Dalla metà degli anni Sessanta Sterbini ebbe una serie di incarichi da parte di istituti bancari romani, per i quali realizzò le nuove sedi o ristrutturò gli interni: nel 1964 l’elegante e severa sede del Credito fondiario, su via Cristoforo Colombo, impreziosita da dettagli personalmente disegnati da Sterbini, e caratterizzata da giochi geometrici di ovali e cerchi che compongono i parapetti delle scale; nel 1965 l’arredamento dell’agenzia della Cassa di risparmio di Roma in corso Francia, in collaborazione con Egio Borgia; e nel 1968-69 la nuova agenzia della Cassa di risparmio di Roma in via Gallia, sempre con Borgia; e infine nel 1970, con Tommaso Breccia Fratadocchi, la direzione del Banco di S. Spirito a piazza del Parlamento, caratterizzata da grandi strutture in acciaio e vetro e dalle opere artistiche di Marcello Avenali.
Per quel che attiene agli interventi di edilizia residenziale, tra il 1959 e il 1961, Sterbini realizzò con il giovane Camillo Nucci il piano per il quartiere S. Filippo a Messina, commissionato a Guidi, ma che vide Sterbini sviluppare il progetto per il lungo edificio di controfalda.

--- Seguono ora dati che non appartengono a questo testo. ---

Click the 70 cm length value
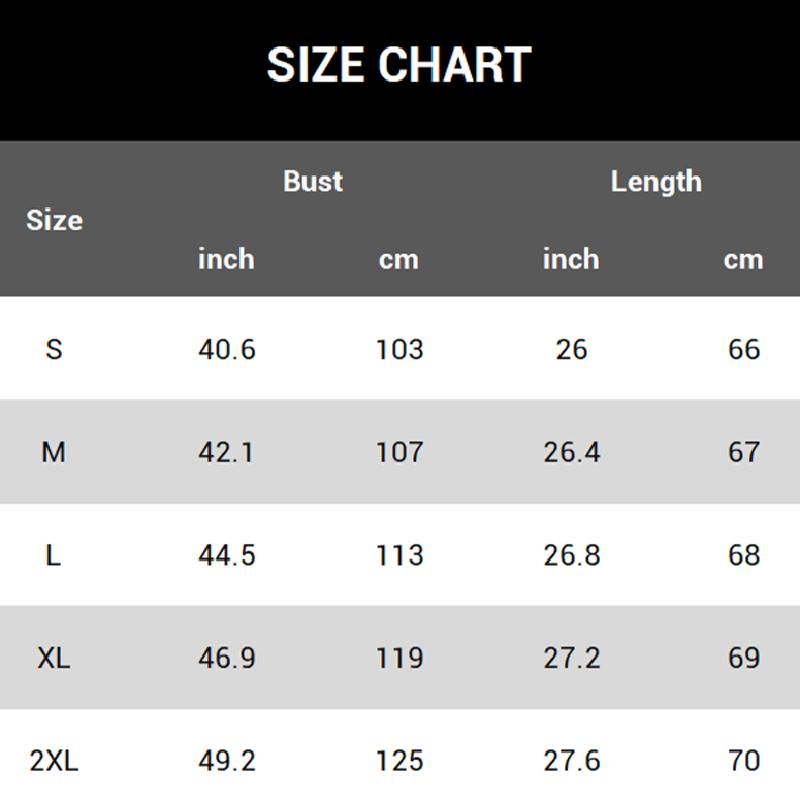 tap(744, 761)
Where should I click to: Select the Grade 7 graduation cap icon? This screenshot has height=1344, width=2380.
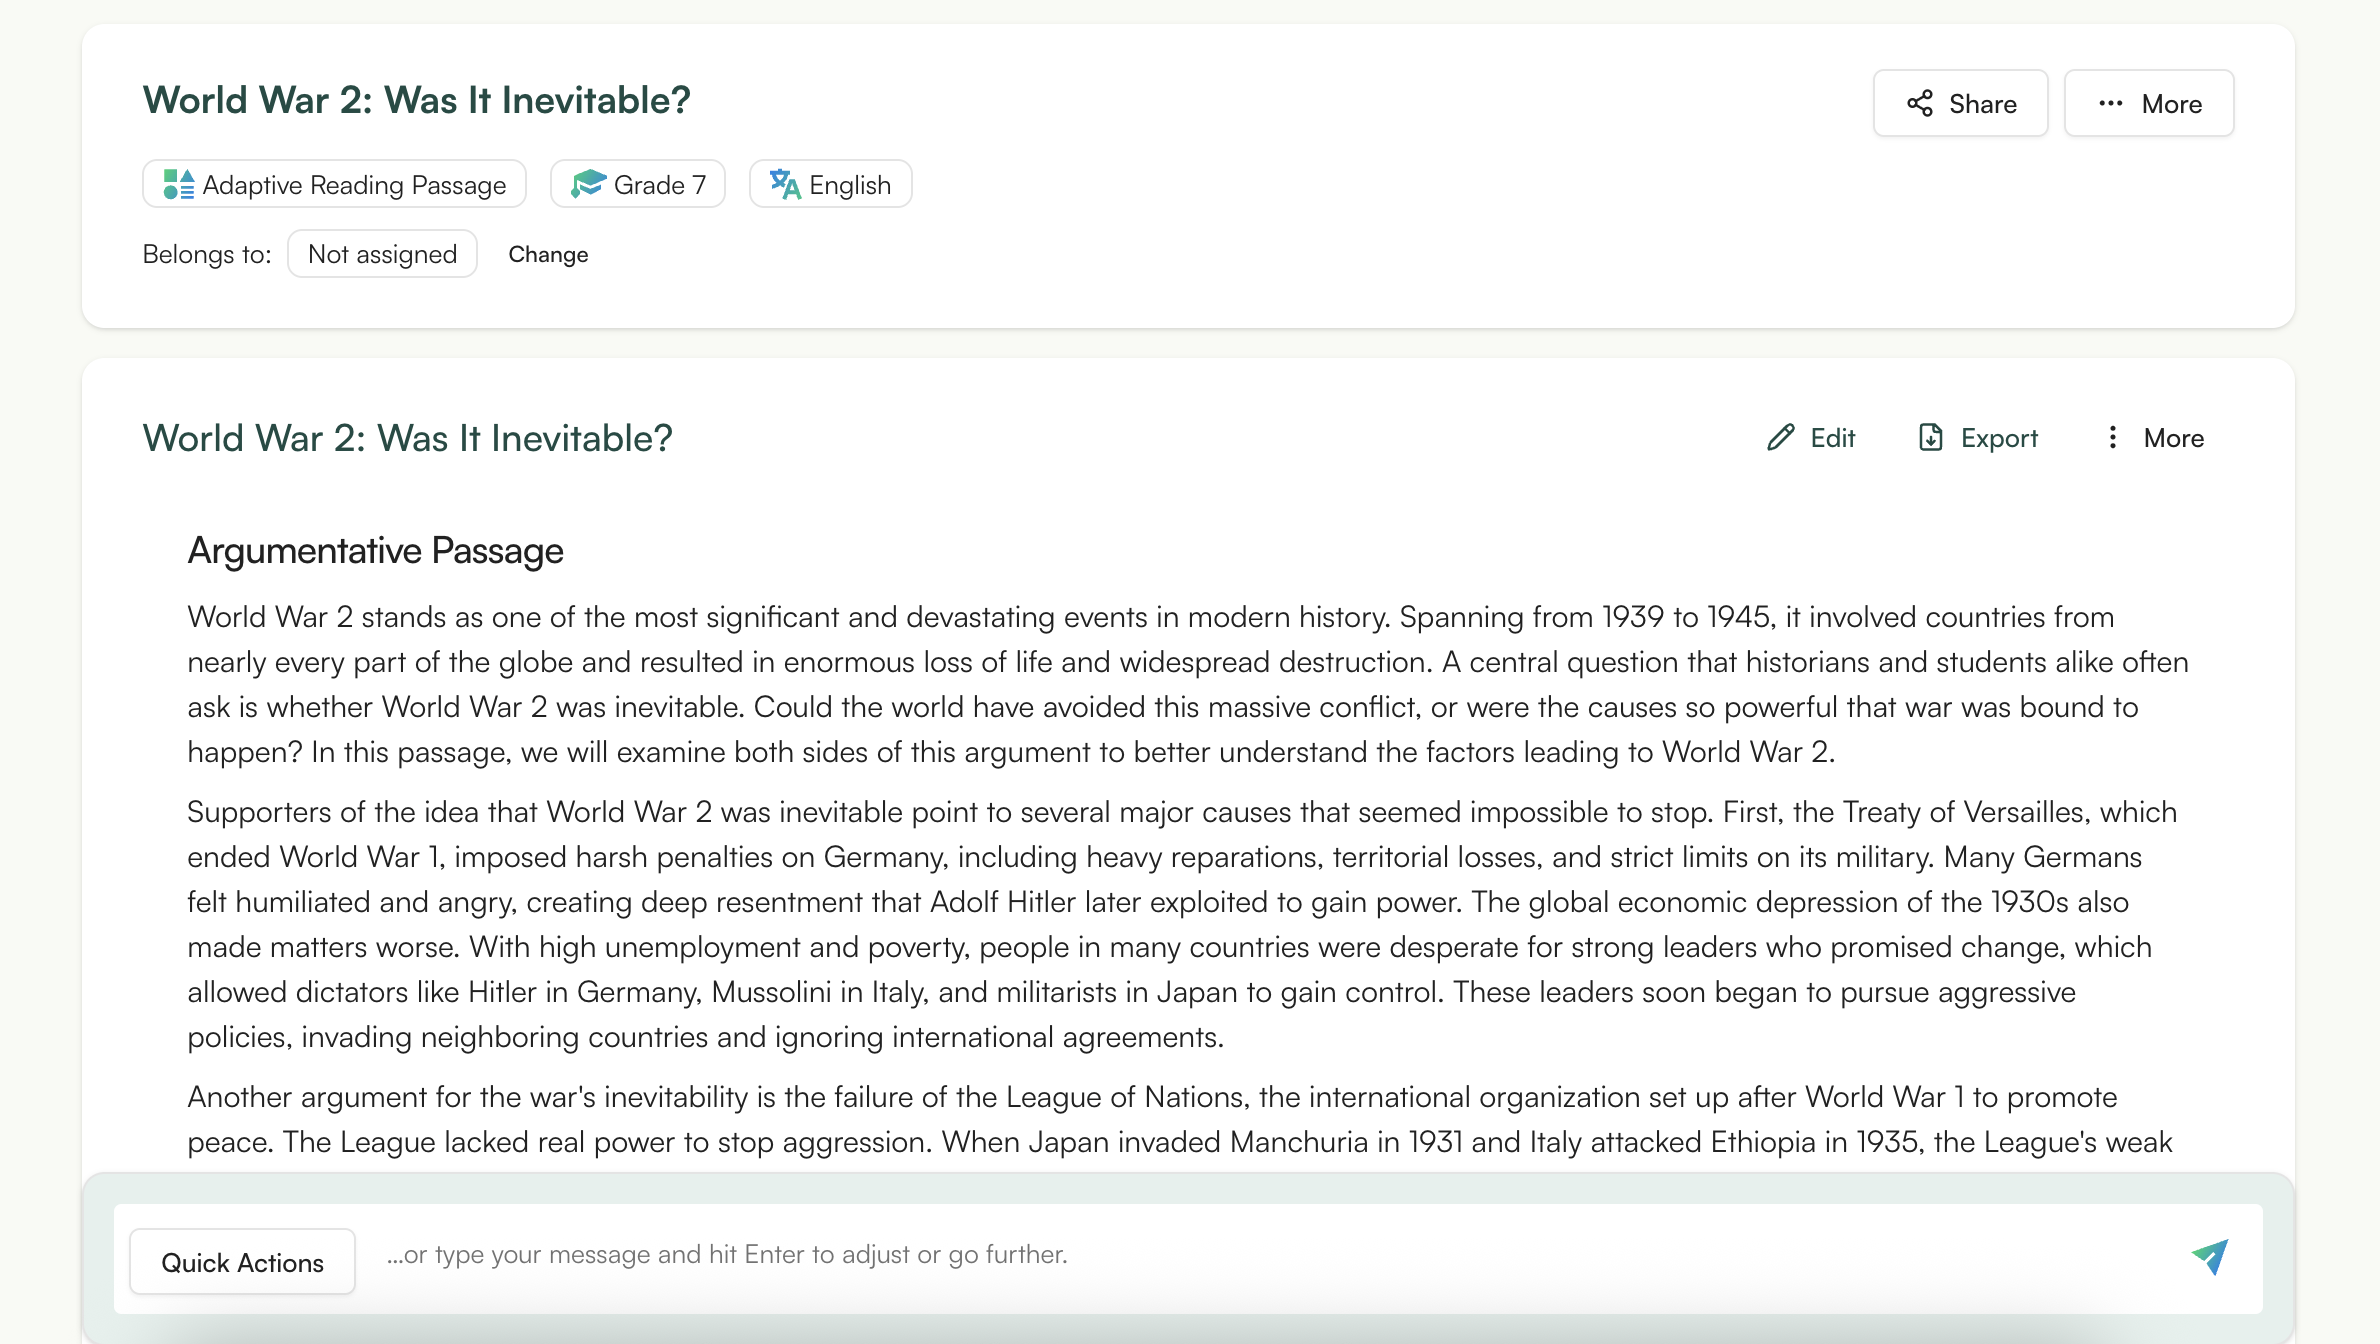[589, 184]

Di particolare interesse due complessi residenziali del 1964-67 a Roma: quello di Pratorotondo, progettato con Elio Piroddi e Pietro Strini, e quello del quartiere ALPI, con Piroddi, Strini e Franco Donato, vincitore del premio nazionale In/Arch 1969.

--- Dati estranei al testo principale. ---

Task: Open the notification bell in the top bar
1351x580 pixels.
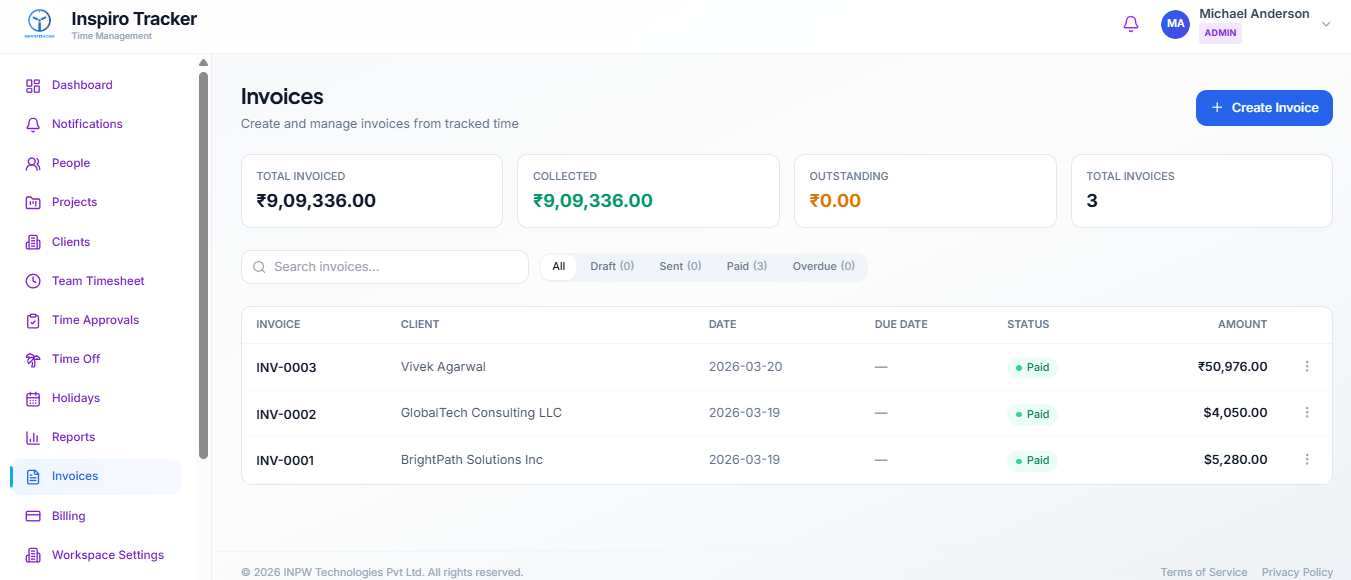Action: click(x=1131, y=23)
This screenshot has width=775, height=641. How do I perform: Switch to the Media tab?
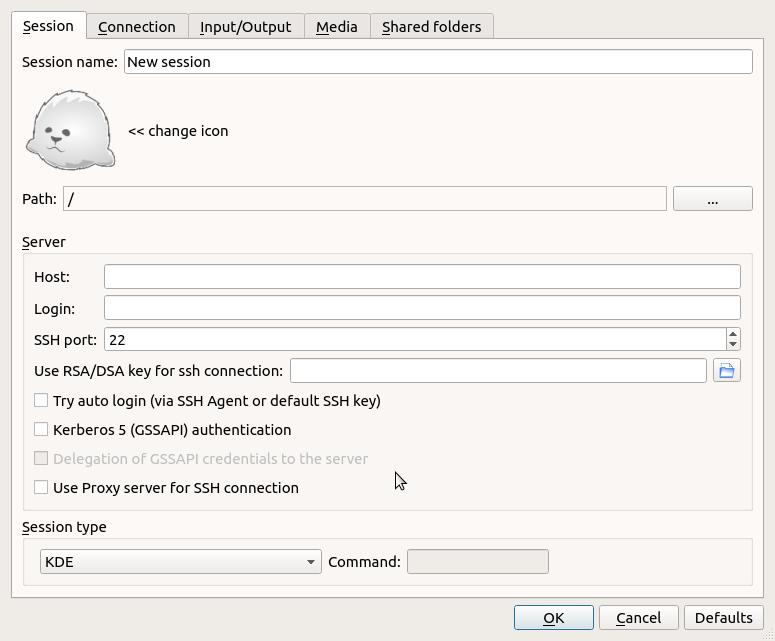(336, 27)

In entrambe le opere, all’esaltazione figurativa della materia si aggiunge come scelta particolare l’inserimento di spazi privati e pedonalizzati che contribuiscono a un riuscito rapporto tra nuova architettura, contesto urbano e socialità degli abitanti.
Di rilievo fu anche il delicato e impegnativo intervento per la ristrutturazione del teatro Argentina, che vide Sterbini vincitore nel 1961 del concorso nazionale, con Lenti e Francesco Novelli e con la collaborazione di Nucci, e che fu realizzato tra il 1967 e il 1971. E ancora il progetto per il Centro sperimentale metallurgico a Castel Romano, del 1966, che Sterbini realizzò con Franco Donato, Aldo Matteoli e Michele Valori, e che vinse il premio In/Arch Lazio nel 1969: esso interpreta il tema del materiale prodotto in questi stabilimenti anche in chiave architettonica, attraverso un sapiente uso del ritmo geometrico dei frangisole in alluminio e dei rivestimenti in acciaio degli elementi cilindrici dei laboratori.

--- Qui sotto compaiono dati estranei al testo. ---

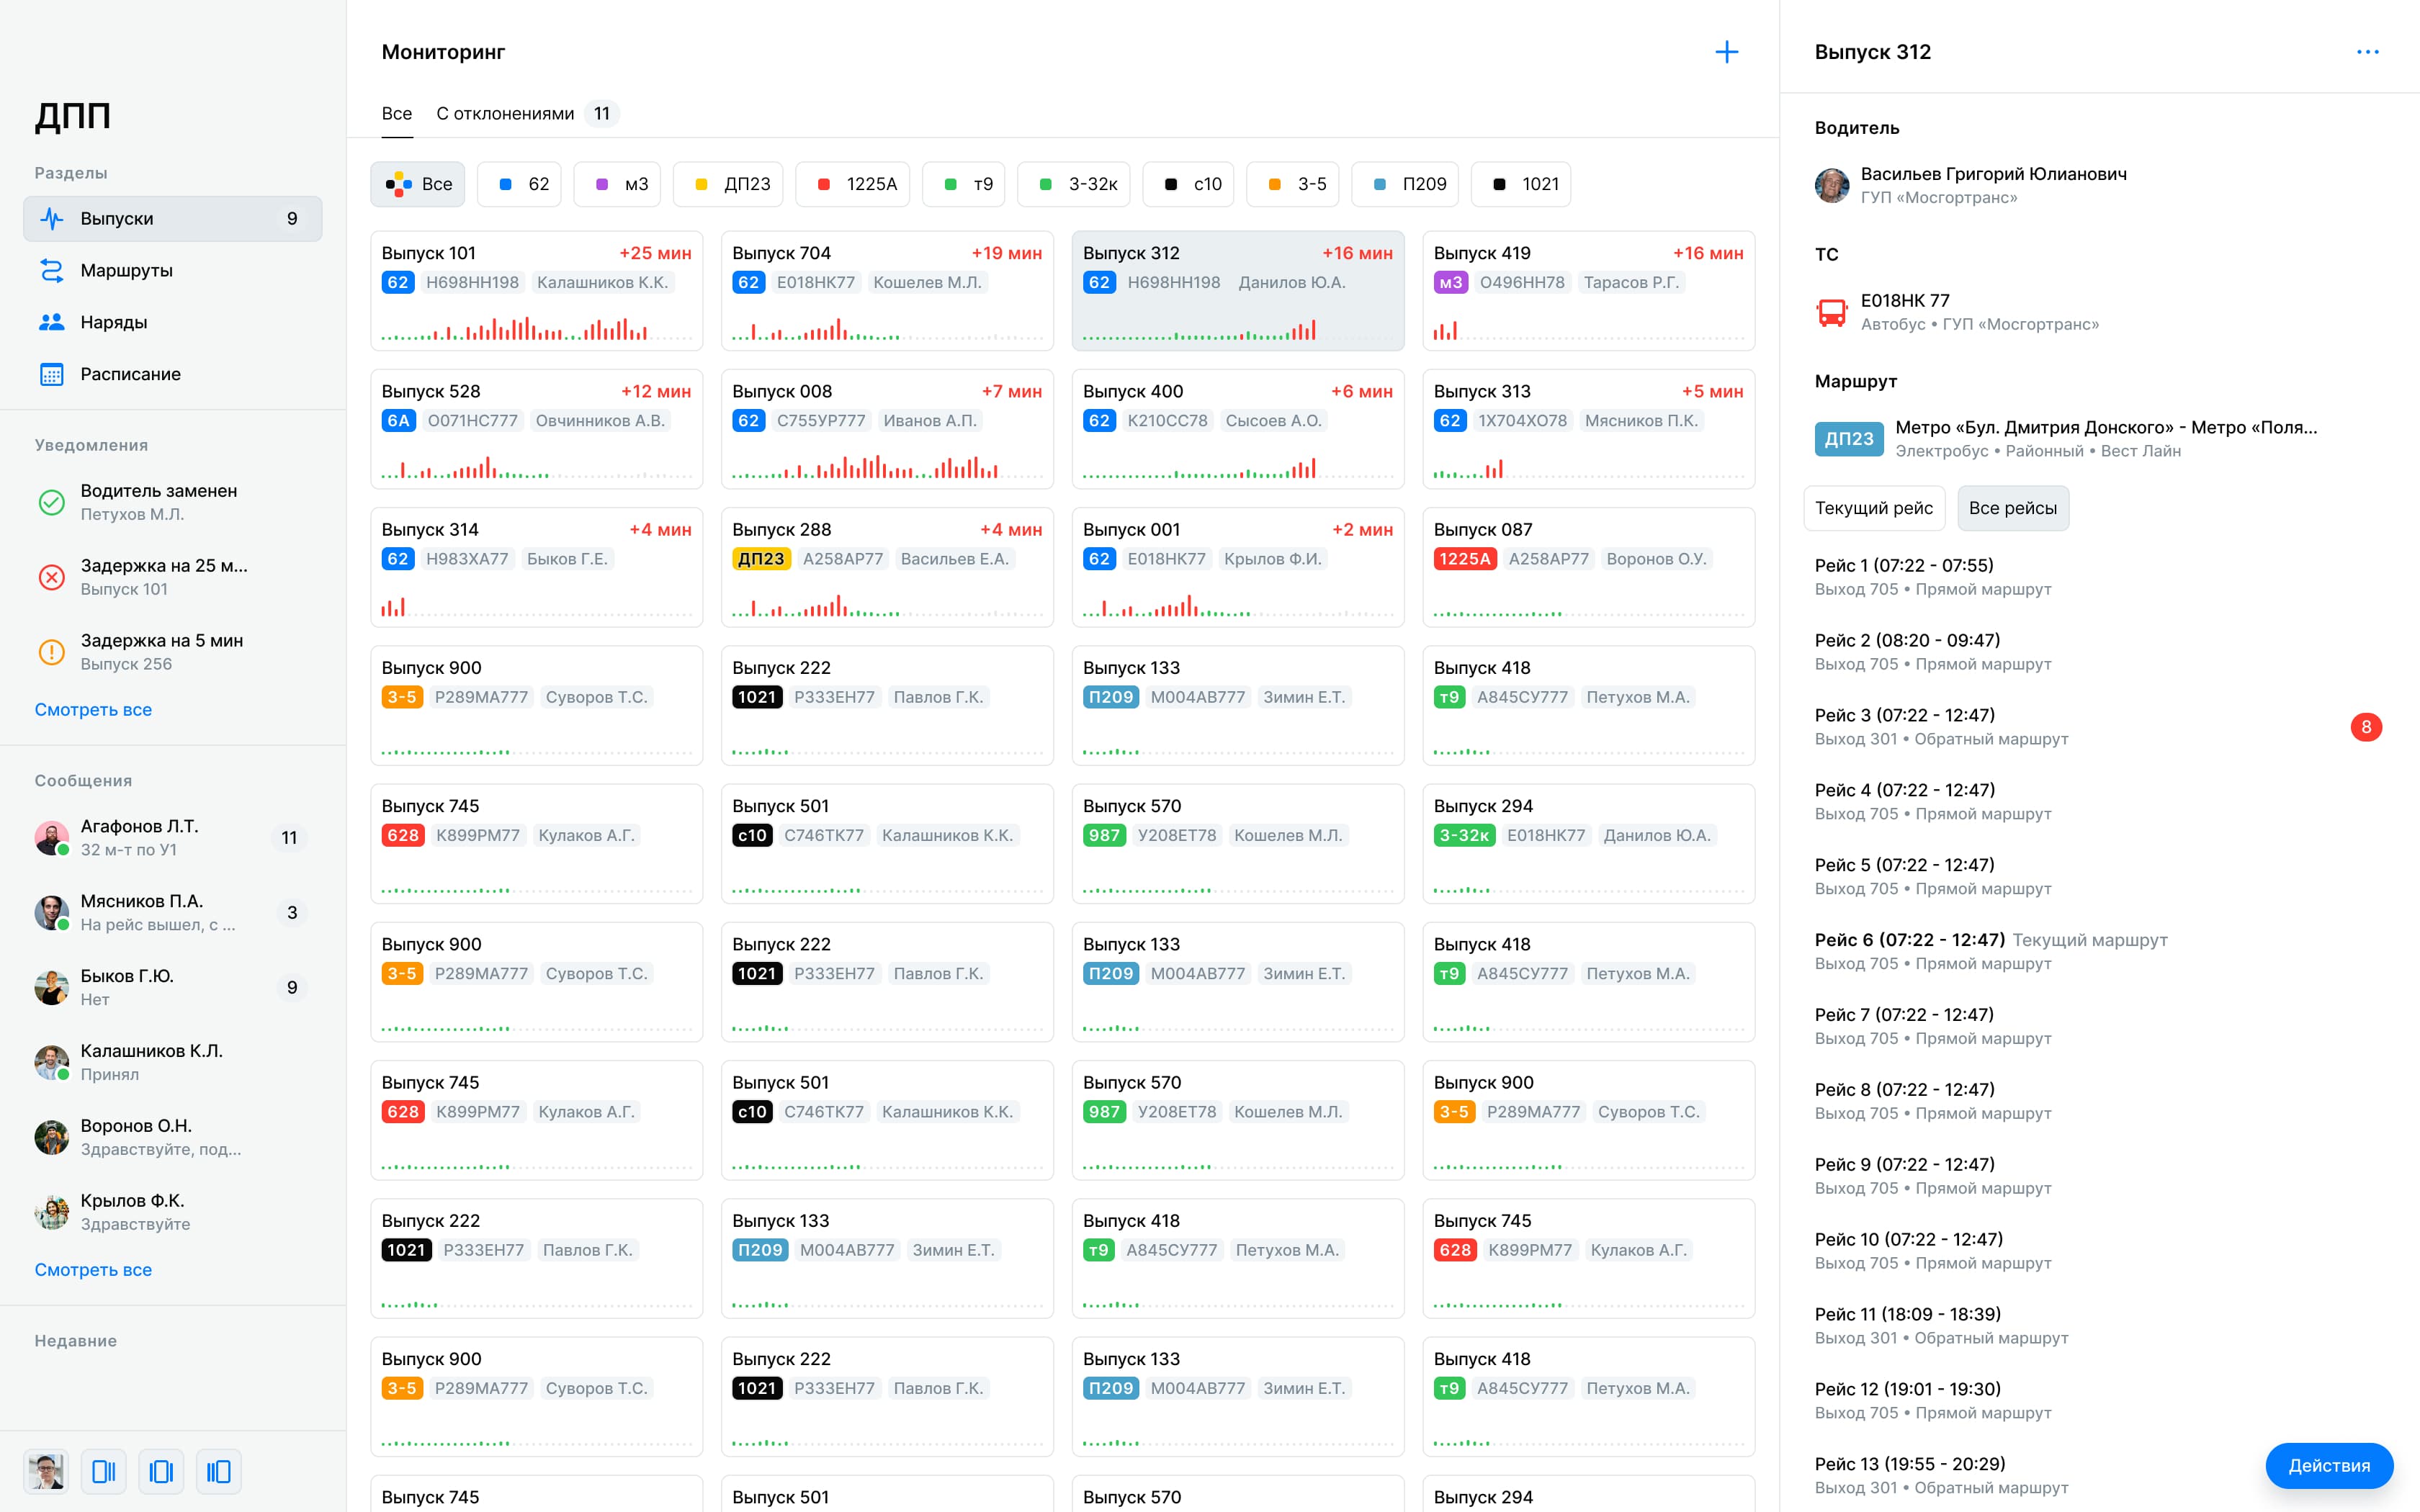Viewport: 2420px width, 1512px height.
Task: Select the middle layout view icon at bottom
Action: [x=161, y=1471]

Durante gli ultimi anni della sua attività Sterbini si occupò della riproduzione di tutti i suoi progetti, realizzando tre cataloghi, conservati presso l’archivio privato di famiglia, organizzati cronologicamente, che sintetizzano la sua attività.
Mori a Roma l’8 marzo 1987.
Fonti e Bibl.: F. Sapori, Architettura in Roma, 1901-1950, Roma 1953, p. 163; V. Bacigalupi - G. Boaga - B. Boni, Guida dell’architettura contemporanea in Roma, Roma 1965, nn. F6, M12, M19; R. Pedio, Realizzazioni di un gruppo di architetti romani, in L’architettura: cronache e storia, 1969, n. 165, pp. 154-171; G. S., in Dizionario enciclopedico di architettura e urbanistica, a cura di P. Portoghesi, VI, Roma 1969, pp. 79 s.; I cinema nella città. Mostra documentaria sulle sale cinematografiche di Roma, Roma s.d. (1984?), pp. 46 s., 56 s.; A.M. Ippolito - M. Pagnotta, Roma costruita. Le vicende, le problematiche e le realizzazioni dell’architettura a Roma dal 1946 al 1981, Roma 1982, pp. 62, 148; G. Muratore et al., Italia. Gli ultimi trent’anni, Bologna 1988, pp. 351, 378; I. De Guttry, Guida di Roma moderna dal 1870 ad oggi, Roma 1989, p. 141; G. S., in Guida agli archivi di architettura a Roma e nel Lazio. Da Roma capitale al secondo dopoguerra, a cura di M. Guccione - D. Pesce - E. Reale, Roma 2007, p. 173; P.O. Rossi, Roma. Guida all’architettura moderna, 1909-2011, Bari 2012, pp. 238, 379.